“Oh no, naturally. There was nothing that should make any one mean anything,” he said lamely; whereupon, as a reward for his docility, Flora assured him she had great hopes that everything would come right, and when it did, he should know all about it, but that if he went and fancied things and made trouble, she would never speak to him again.

“All right! Henceforth I am blind and deaf and dumb,” he declared.

“That’s right! When you can’t do anything to help, at least you needn’t spoil things. Oh, but that reminds me, Fred. I am not blind and deaf, you know. Is it true that Mr Beardmore is dead, as the servants say?”

“Yes, poor chap! and it was only last night that we were chaffing him about being seedy. He was so perfectly happy looking after the stores, you know, and we said he couldn’t bear to think that he would soon have to write to the Colonel, ‘Sir, I have the honour to report that the last ounce of food has been distributed according to instructions. Please send further orders.’ His occupation would be gone, you see.”

“Yes,” said Flora absently; “but, Fred—only last night? That’s fearfully sudden. Was it—is it true that it was—cholera?”

“Hush!” said Haycraft, looking round apprehensively, “you mustn’t let it get about. If it’s once suspected that cholera has broken out, we shall have the natives dying like flies of sheer terror. And there’s no occasion for panic. It was the poor fellow’s own fault—a case of the ruling passion, you know. He was mad to make the stores last out as long as possible, and there were a lot of tins that Tighe condemned as unfit for food. Beardmore was certain they were all right, and backed his opinion by trying one—with this result. But you see how it is. There’s no reason for any one else to be frightened.”

“I’m glad you told me,” was Flora’s only answer, “for now I can help to keep it from the rest.”

“You’re a trump, Flo! I’d share a secret with you as soon as with any man I know.” And with this unromantic tribute Flora was wholly satisfied.

Mabel had rushed away to her own room, and was now lying sobbing upon her bed, with her face pressed tightly into the pillow, lest any sound should reach Georgia’s ears through the thin partition. At this moment even the news of the outbreak of cholera would not have disquieted her, for she had other things to think of. It seemed to her that a veil had been suddenly removed from her eyes, with the result that for the first time she saw Fitz Anstruther as he really was. “That boy,” as she had been wont to call him, with friendly, half-contemptuous patronage, was a hero.
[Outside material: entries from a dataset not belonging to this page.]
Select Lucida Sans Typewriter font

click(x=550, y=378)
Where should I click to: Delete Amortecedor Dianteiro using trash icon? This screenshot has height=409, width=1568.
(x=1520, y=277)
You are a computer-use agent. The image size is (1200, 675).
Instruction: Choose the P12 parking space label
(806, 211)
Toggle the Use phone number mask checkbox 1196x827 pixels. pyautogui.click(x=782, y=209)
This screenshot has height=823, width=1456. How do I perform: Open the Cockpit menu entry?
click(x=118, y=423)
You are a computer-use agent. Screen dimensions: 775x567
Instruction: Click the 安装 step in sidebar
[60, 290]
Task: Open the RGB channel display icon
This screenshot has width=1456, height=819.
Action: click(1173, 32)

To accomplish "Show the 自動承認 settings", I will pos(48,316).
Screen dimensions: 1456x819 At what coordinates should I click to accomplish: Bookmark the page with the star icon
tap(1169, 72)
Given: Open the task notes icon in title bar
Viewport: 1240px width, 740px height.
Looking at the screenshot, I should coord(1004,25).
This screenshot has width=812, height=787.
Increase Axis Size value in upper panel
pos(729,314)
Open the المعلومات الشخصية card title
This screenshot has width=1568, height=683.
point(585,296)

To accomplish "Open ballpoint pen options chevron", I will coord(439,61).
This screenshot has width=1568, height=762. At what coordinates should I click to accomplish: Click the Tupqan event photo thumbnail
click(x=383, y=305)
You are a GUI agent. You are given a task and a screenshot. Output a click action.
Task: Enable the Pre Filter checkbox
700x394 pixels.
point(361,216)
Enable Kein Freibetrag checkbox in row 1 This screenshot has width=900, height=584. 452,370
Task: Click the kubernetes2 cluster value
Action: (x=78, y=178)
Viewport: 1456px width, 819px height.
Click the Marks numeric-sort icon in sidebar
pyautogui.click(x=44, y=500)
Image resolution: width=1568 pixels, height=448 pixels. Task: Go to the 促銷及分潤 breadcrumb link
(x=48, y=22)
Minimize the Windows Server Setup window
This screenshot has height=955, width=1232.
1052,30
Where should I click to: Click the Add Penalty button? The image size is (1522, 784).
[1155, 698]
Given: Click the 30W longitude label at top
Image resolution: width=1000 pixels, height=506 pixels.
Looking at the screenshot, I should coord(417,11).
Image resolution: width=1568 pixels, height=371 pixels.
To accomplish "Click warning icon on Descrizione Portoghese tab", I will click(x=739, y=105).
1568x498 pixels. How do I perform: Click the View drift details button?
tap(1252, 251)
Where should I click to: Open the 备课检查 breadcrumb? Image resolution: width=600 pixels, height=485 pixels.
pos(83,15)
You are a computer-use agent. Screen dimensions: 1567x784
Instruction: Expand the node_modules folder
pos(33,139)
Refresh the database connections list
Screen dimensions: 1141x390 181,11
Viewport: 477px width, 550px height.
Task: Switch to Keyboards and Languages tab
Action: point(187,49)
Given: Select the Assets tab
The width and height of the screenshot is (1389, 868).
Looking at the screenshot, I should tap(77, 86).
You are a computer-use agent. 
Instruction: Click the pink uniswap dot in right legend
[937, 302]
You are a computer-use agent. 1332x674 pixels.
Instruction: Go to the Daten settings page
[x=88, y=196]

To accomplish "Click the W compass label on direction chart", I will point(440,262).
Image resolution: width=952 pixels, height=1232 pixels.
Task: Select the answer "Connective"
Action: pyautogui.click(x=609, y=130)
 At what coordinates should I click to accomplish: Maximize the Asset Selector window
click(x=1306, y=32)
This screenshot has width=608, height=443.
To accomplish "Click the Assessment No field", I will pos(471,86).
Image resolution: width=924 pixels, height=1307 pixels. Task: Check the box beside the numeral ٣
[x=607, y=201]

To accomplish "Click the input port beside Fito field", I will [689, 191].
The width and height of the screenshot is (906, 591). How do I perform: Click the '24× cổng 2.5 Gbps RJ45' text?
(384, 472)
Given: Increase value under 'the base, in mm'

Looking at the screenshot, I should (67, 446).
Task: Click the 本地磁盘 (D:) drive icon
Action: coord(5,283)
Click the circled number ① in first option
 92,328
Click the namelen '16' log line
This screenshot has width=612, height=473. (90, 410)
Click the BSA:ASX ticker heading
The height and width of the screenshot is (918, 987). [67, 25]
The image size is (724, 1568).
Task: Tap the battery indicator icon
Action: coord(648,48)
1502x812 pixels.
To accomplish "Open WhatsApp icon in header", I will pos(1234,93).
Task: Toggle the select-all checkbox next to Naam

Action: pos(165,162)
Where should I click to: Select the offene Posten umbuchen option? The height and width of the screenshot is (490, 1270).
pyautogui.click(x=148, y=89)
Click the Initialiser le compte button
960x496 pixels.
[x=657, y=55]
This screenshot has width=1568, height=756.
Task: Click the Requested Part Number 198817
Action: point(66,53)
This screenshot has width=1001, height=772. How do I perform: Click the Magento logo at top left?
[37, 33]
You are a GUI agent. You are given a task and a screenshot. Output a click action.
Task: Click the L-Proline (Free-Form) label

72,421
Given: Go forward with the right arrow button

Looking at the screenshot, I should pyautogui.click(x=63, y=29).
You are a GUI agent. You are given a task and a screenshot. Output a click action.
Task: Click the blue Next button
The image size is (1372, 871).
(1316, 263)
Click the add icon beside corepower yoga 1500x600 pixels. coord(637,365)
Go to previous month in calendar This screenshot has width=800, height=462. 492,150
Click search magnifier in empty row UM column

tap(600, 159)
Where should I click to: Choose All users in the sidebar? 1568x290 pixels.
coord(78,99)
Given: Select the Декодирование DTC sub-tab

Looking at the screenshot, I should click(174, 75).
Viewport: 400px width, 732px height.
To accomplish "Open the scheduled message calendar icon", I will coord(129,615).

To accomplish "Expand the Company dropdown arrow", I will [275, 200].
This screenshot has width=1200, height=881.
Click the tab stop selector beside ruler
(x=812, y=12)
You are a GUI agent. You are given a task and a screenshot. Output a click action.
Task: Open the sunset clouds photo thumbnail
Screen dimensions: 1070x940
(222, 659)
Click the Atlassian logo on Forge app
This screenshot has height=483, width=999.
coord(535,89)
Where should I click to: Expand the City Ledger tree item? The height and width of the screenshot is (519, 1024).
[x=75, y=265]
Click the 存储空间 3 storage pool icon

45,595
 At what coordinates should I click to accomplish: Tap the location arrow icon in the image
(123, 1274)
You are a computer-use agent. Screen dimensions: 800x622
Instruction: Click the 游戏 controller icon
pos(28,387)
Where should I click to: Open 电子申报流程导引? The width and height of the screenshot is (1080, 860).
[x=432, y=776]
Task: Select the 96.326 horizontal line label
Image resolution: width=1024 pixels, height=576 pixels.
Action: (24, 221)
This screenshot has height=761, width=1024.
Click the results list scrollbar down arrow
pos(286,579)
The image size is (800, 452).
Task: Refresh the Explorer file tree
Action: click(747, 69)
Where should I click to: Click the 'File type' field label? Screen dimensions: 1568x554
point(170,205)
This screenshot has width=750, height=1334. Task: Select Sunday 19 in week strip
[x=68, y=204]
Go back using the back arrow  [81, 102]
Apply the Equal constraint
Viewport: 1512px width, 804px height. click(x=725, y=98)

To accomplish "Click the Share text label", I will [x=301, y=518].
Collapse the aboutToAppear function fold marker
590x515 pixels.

He had gloried in making himself generally useful to Dick and Georgia, doing anything that needed doing, and requiring no thanks for it. Mabel herself had made a slave of him—a willing slave, undoubtedly, for he had entered into all her whims with a ready zest, not merely submitting to them, but furthering them. Why was this? Not because he was fit for nothing better than humouring her fancies, as she had been inclined to think, but because that was the way in which he had deliberately chosen to do her homage. It was because he loved her. Had he chosen, he could have beaten down her defences long ago, but his love knew itself so strong that it could afford to wait. It refused to accept defeat, but it responded to her appeal for mercy. Mabel sprang up from her bed, and began to walk about the room. She could not be still.

“Oh, how can he? how can he?” she demanded of herself. “To care for me so tremendously after the way I have treated him—a man who can do such splendid things! How can I ever meet him? I daren’t face him. He’ll guess. I should be too dreadfully ashamed to let him know I have changed so suddenly. It seemed to come all at once. Oh, why didn’t I care for him a little before? why did I say those awful things to him only the other day? why did I let even Flora see what a mean wretch I was? She said herself that I was mean. And now they’ll all think it’s just because he deserves the V.C. that I care for him, and it’s not. It isn’t what he did, but what he is—but no one will believe it. He has been quite as splendid all the time, and I never saw it; and when he speaks to me again, he’ll think that I—I am different to him just because he didn’t leave Sultan Jān to die. As if that signified! It’s—it’s simply because he cares for me that I care for him.”